You shouldn't have come here, a stray puppy begging for scraps. But it's so beyond fucking cold, the way December gets even down south, that you don't really have a choice. You've spent enough nights sleeping on the street in New York to know that if you go that route, bruised and broken and vulnerable under a bridge, you'll be swallowing your pride and your teeth by sunrise.

The door's unlocked, as always, and the hinges don't creak when you slide it open, so you fully expect to collapse on the couch and have that be the end of it. Maybe even slip out before anyone wakes up the next morning, passing through this house like a ghost, like a shadow. Except the light's on in the kitchen, and any hope of going unnoticed vanishes when Soda's mom swivels around and drops her coffee cup right on the floor.

"Hey, Mrs. C," you say, your voice rough from all the blood you've swallowed; she doesn't even move to clean up the spill that's spreading all over the scuffed wood. Your nose hurts like a son of a bitch, throbbing every time you move your head a fraction, and judging by the tiny gasp she lets out, the rest of your face is even worse off than you thought. "Can I stay here?"

"Don't you even think about goin' back outside," she breathes, and before you can bristle at her telling you what to do, she's steering you over to the couch and sitting you down on it. "Did you get jumped?" She tilts your head up in the dim light, examining the wreckage. "The hell were you out at two A.M. for in the first place, young man? Just look at you."

If Al fucking Capone had a mama like this, he would've become a tax attorney or something, Christ. Your bitch social worker oughta take her to reform school and let her lecture about good grades and abstaining from drugs and alcohol. "My old man threw me out," you say, too bone-tired to protest, and sink deeper into the cushion. "I figured I'd better split while I still got my whole dental set, you dig?"

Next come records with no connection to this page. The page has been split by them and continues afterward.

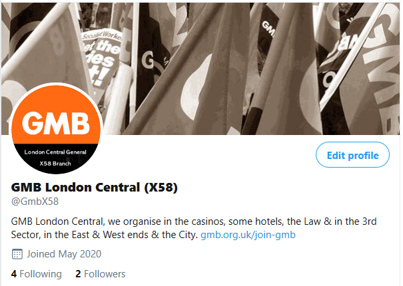Click the white GMB lettering in avatar

pos(56,123)
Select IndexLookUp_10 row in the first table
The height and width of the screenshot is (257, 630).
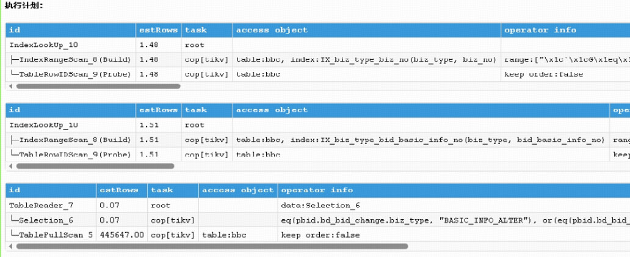(43, 45)
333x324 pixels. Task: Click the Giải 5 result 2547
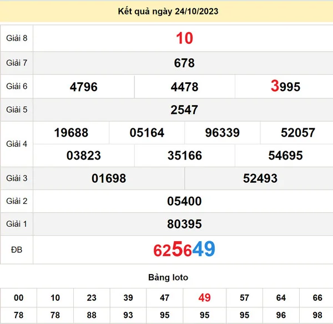point(184,110)
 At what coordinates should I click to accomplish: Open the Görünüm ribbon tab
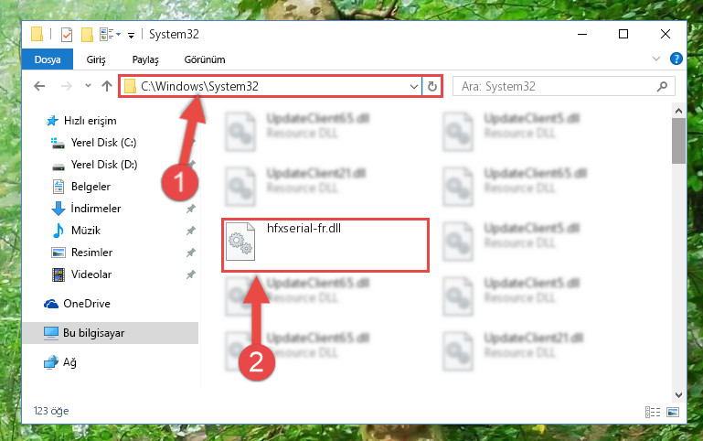(x=205, y=59)
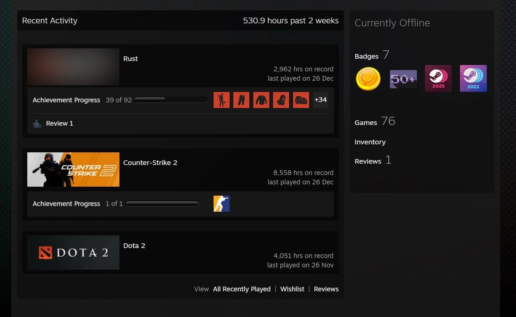Image resolution: width=516 pixels, height=317 pixels.
Task: Open the Dota 2 game banner
Action: (x=73, y=253)
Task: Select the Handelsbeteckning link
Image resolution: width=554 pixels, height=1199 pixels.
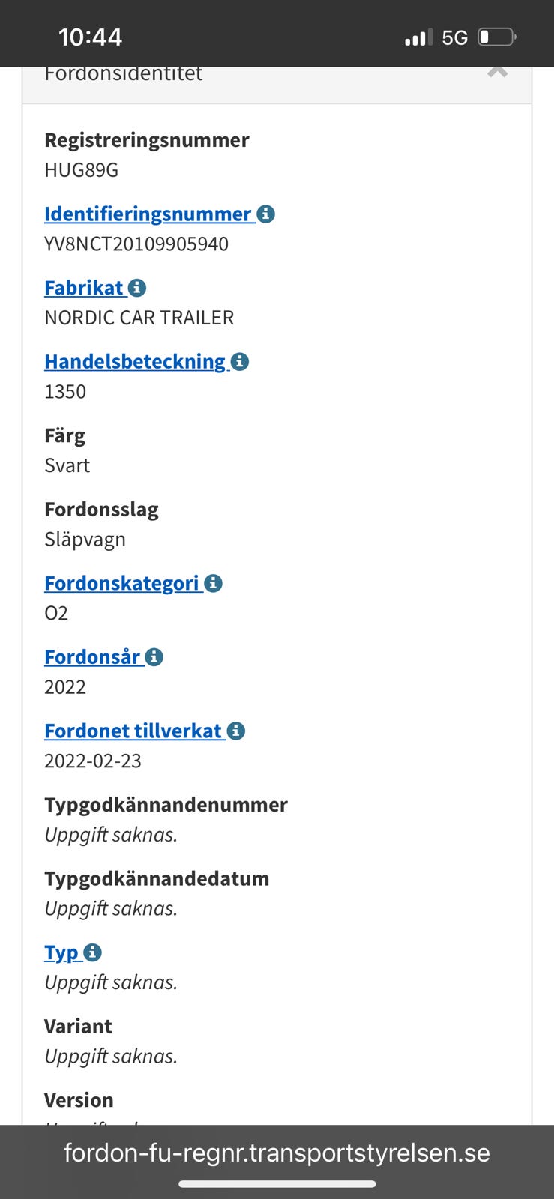Action: pyautogui.click(x=133, y=360)
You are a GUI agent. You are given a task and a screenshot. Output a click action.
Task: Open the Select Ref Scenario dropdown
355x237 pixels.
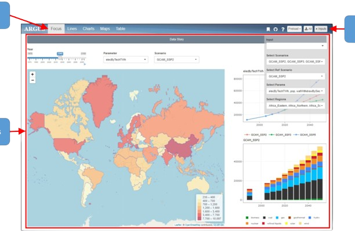click(295, 76)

(Norm's memory for dates usually stops at learning the football schedule, except when it comes to his dead wife; he marks the day she died, not by lighting a candle and having a good fucking boo-hoo into his beer like normal widowers do, but by taking his belt off and declaring open season on your ass. You're not entirely sure how you made her shove a dope needle deep enough into her arm that an army of paramedics couldn't save her, when he was the one who got her hooked in the first place. It's amazing how little that matters to him after a couple hits of speed.)

She leaves long enough to go back into the kitchen and returns with a wet washcloth, then starts dabbing at your face. You want to tell her not to ruin her towels with your blood, but your voice catches in your throat, and you let her clean you up a little. "You got hit here hard," she says, gently prodding the spot where he clubbed you with a bottle. "You dizzy at all? Nauseous?"

"Don't fuss 'bout it. Been told I got a pretty thick skull."

She wraps her arms around you, and you should shove her away, but your limbs are still too frozen from cold to work right. "You've had it rough, ain't you, baby?" she says quietly, resting her chin on top of your head. "Real rough."

You don't know how to do this. Defrost. Hug back. Accept the love she throws around freely, not like it's a precious resource to be rationed out, but something she can spare even for you. You just sit there, engulfed in a warmth you haven't felt since you were old enough to tie your own shoes, and—

She ain't your mother, even if she looks pretty close, and you ain't five years old anymore, imprinting onto your kindergarten teacher like a baby duckling. "I'm okay," you say as you wriggle out of the hold. "I didn't come here to get my nose wiped. Just needed a place to crash."

"You're as bad as Soda," she says with a little laugh. "Thinks he's so big now that he's in seventh grade, he can't even sit still for a hug. You boys are all the same, Lord."

Well, you're glad Soda ain't here right now, watching his mom drape an afghan around you, because you're sure you'd never live that down. By the time she's started smoothing down your messy hair, you see yourself through her eyes and realize that she ain't at all afraid of you— to her, you're small and skinny and fourteen, helpless. Not a no-good hood, or a dealer, or a thief, but just a boy, like her own son. It dizzies you worse than any of Norm's blows.

"Dally, next time you get into a fight with your daddy, you come straight here," she says, putting her hands on your shoulders. "You hear me now? 'Cause I'm gonna be worried sick, thinking 'bout you wanderin' around all by your lonesome."

All you can do is nod. She'll figure out the truth about you soon enough, anyway. For now, you'll let this mirage hang in the air, undisturbed.